Why is it vital to help the bees and pollinators?
We need to change our thinking from defense to offense, as our honey bee and other pollinators population continue to decline to alarmingly low numbers. Without our bees and pollinators, we wouldn’t have most of the food we eat. Did you know one bite of every three we take was dependent on a bee for pollination?
What’s causing the bee decline?
- Mites causing multiple viruses and other diseases in beehives.
- Lack of nutrition with a limited supply of good pollen and nectar sources
- Lack of natural habitat reason etc.
- Extreme weather conditions
- Improper management of beehives, lack of beehives/beekeepers, bee genetics
- Exposure to insecticides due mostly due to human error and lack of responsibility ( Not reading and following labels, etc.)
Bottom line: The bee decline is a very complicated situation and does not have significant reason; its several reasons.
What can you do to help?
Although backyard gardeners can’t do anything about the mites, viruses, diseases, they can do more to help increase the number of honey bees, native bees, and other pollinators by planting a bee and pollinator-friendly garden.
How to Create A Pollinator-Friendly Garden
- Provide a water source.
- Plant nectar-rich plants in your garden.
- Create bee areas that are wind protected and get full sun.
- Plan your garden, so it flowers throughout the year.
- Allow field edges to grow ‘wild.’ Many weeds are an excellent source of nectar and pollen especially dandelions and clovers.
- Fill your garden with both native and non-native nectar and pollen sources.
What are some Bee Friendly Plants available in Cincinnati?
Flowers with a variety of colors will attract a diverse array of bees. The bee’s favorite plants come in shades of blue, purple, violet, white and yellow are best.

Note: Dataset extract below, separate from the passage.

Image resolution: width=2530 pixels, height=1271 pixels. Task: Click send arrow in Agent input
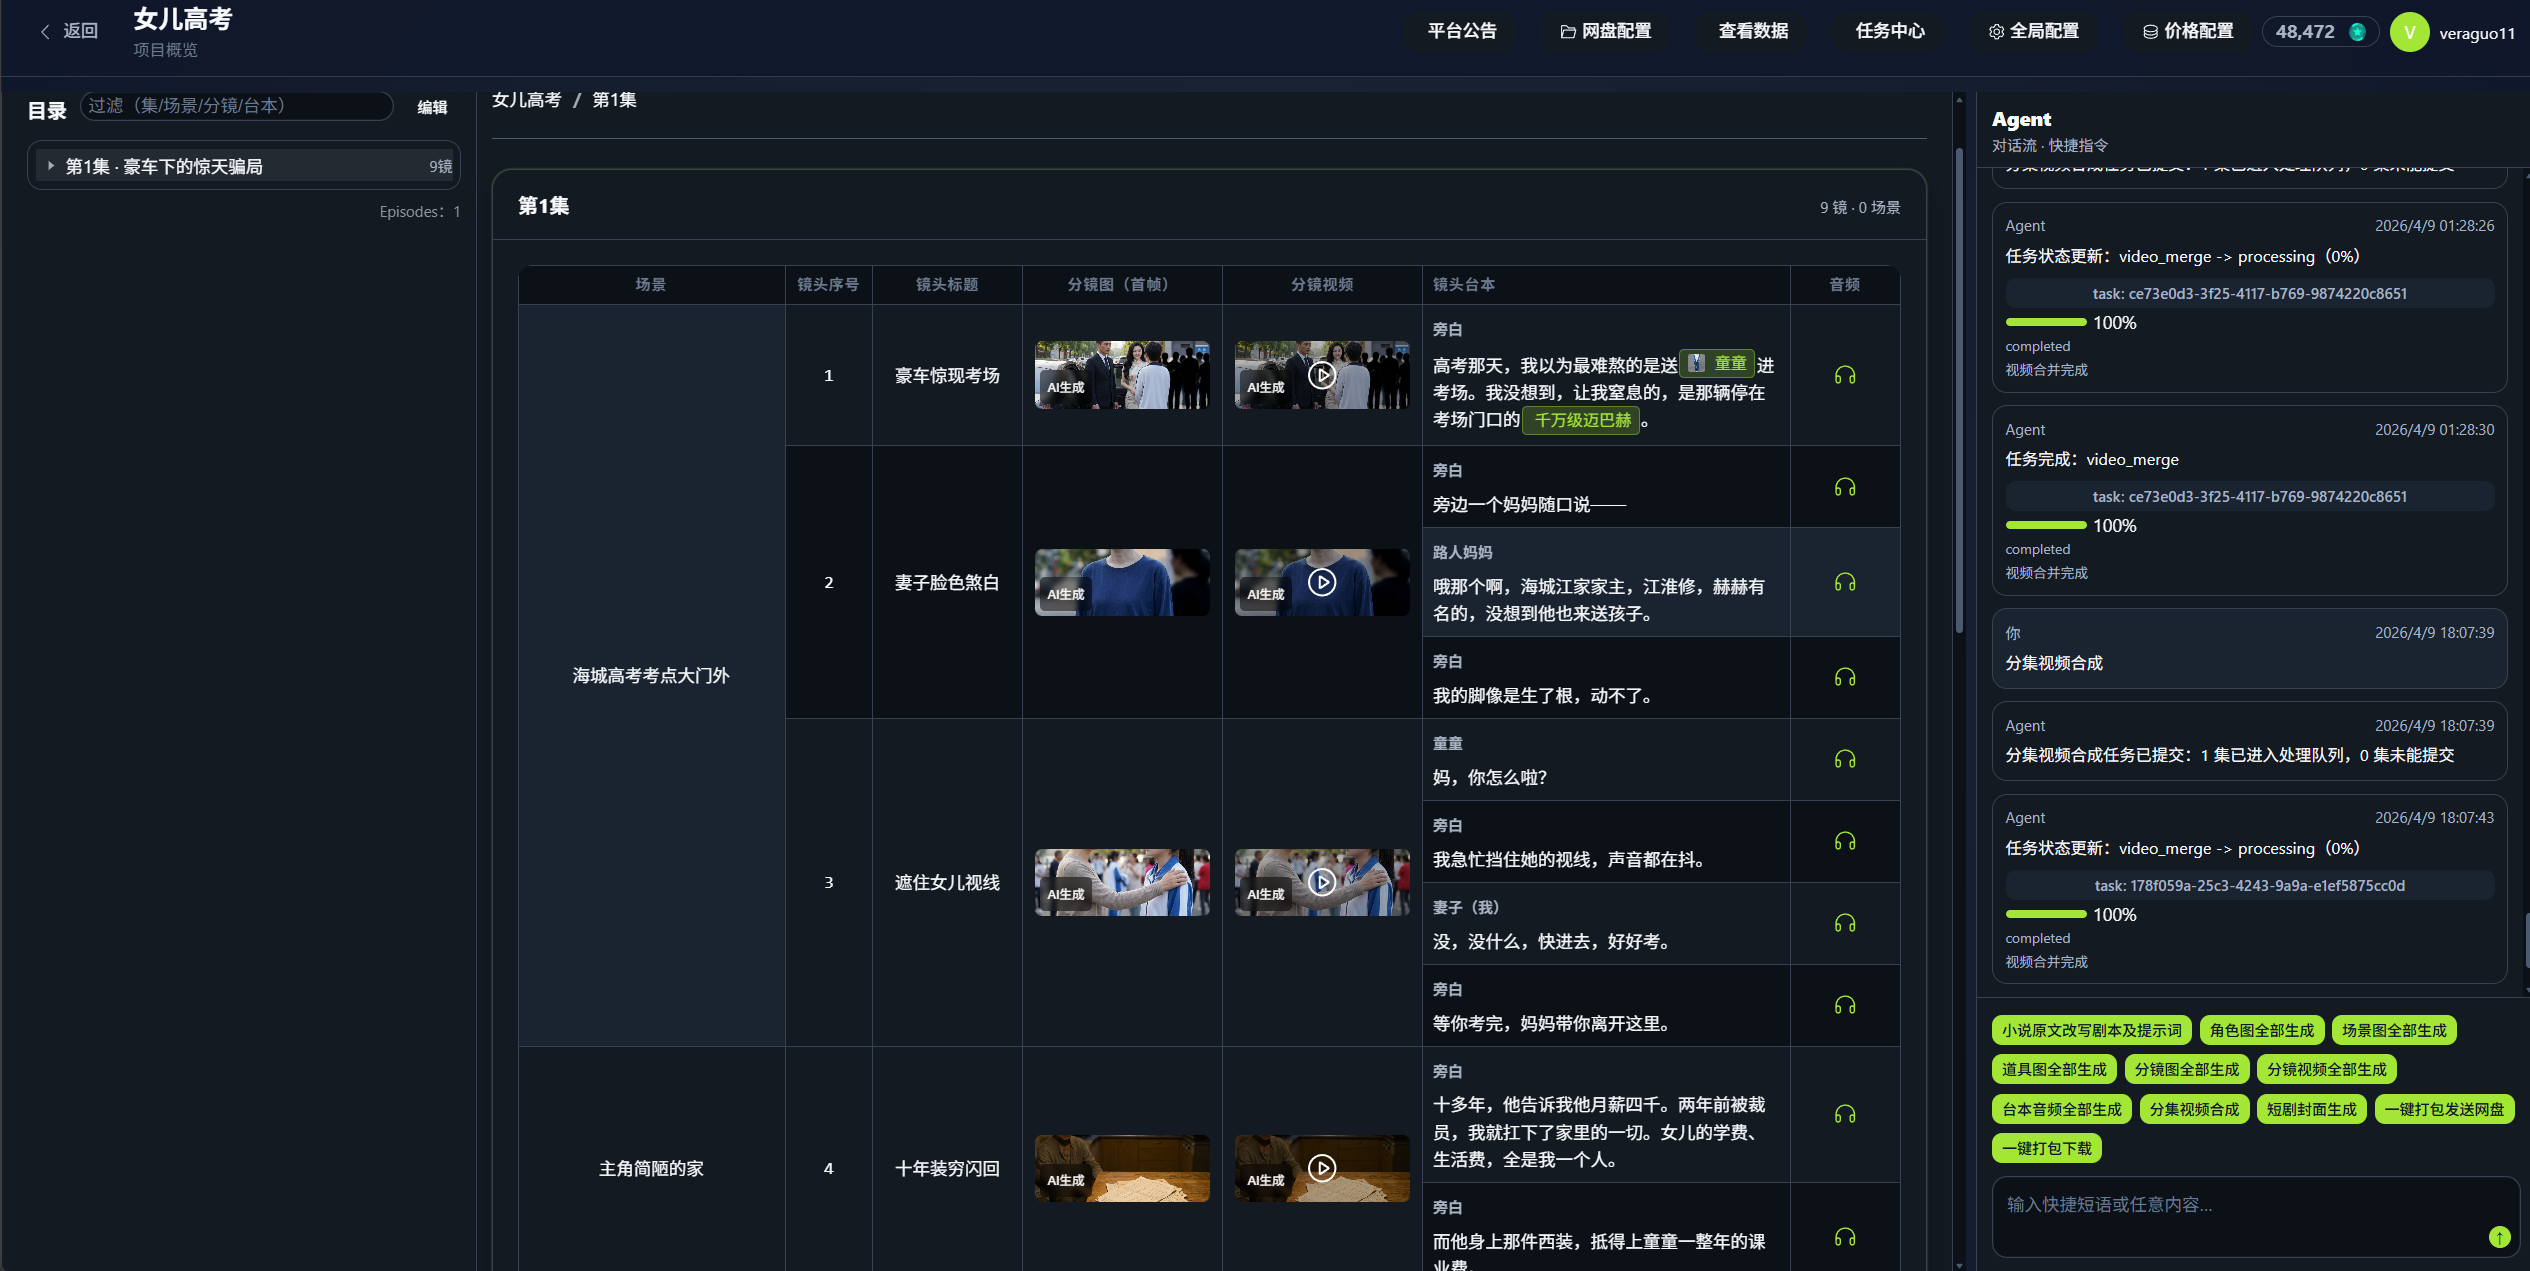pyautogui.click(x=2499, y=1237)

Here are some bee favorites: lavender, milkweed, daisies, coreopsis, crocus, alliums, chives, catmint, salvia, sage, gayfeather, Penstemon digitalis, sedum, goldenrod, lambs ears, thyme, and zinnias.
They also enjoy flowering shrubs, perennials, annuals, vegetables, and herbs are excellent sources of nectar and pollen.
Plant Trees for the Bees
Plant trees and shrubs like the Crabapple, Peach Tree, Apple Trees, Hawthorn, Flowering Cherry, Spirea, Butterfly plant, and the Caropyteris.)
If a swarm of honeybees happens to visit your yard and garden, don’t panic! They’re usually not aggressive. Give them time to move on, or call your local Extension Office or local beekeepers that will gladly come and remove the hive safely and transport to a new location.
Reduce the Use of Insecticides
- When needed, use them wisely, practice Integrated Pest (Pollinator) Management (IPM)
- If you must spray, use targeted pesticides that won’t affect bees.
- Spray when the bees are least active (at dusk – on hot days, bees can be busy at night), and when the wind is not blowing
- Don’t spray when crops are in flower.
- Don’t spray flowering plants that attract the bees
- Only treat plants that desperately need it.
- Use integrated pest (pollinator) management methods (mechanical and cultural ways to control pests as well as chemical, such as hosing off bad bugs, knocking them off into a bucket of soapy water, using grow covers, hand picking, etc.)
- Apply Insecticidal Soap or Horticultural Oil before getting out the stronger insecticides. Note: Insecticides will vary in their effect on bees. Dust and wettable powders are more hazardous to bees than solutions, granular, or emulsifiable concentrates. Systemics are a safer way to control many harmful pests without sprays, but ‘may’ contaminate nectar or pollen. Never apply when a plant is in flower. Read the label and always follow the directions. Many insecticides, like Sevin or Spinosad (an organic spray), may be very low in toxicity to humans and pets, yet are incredibly toxic to the bee pollination.
- Remember that bees forage 3+ square miles, and it is not just insecticides that may affect bees – fungicides, defoliants, desiccants, miticides, or combinations of these could as well!
Install Bee Nesting Boxes
Install bee nesting boxes and allow space along the edge of your garden to encourage the native bee populations. The solitary bee species that nest in boxes, hollow stems, and the ground won’t swarm and don’t sting. These are excellent pollinators and are already in your yards and gardens. By installing their nesting boxes, you help increase their populations. 250 Mason (orchard) bees can pollinate 1 acre of an orchard!
Learn More About Bees
Take the time to learn more about not only honey bees, but our native bees. Educate your kids about the importance of the bees population. Make sure they understand how to watch for and avoid bees. (Only female honey bees can sting, and it is genuinely is used as a defense mechanism only.)
A Great Pollinator Resource
Check with the local Extension and local beekeeper associations for beekeeping classes and workshops.
As gardeners, we can do our part and grow Cincinnati’s pollinator population.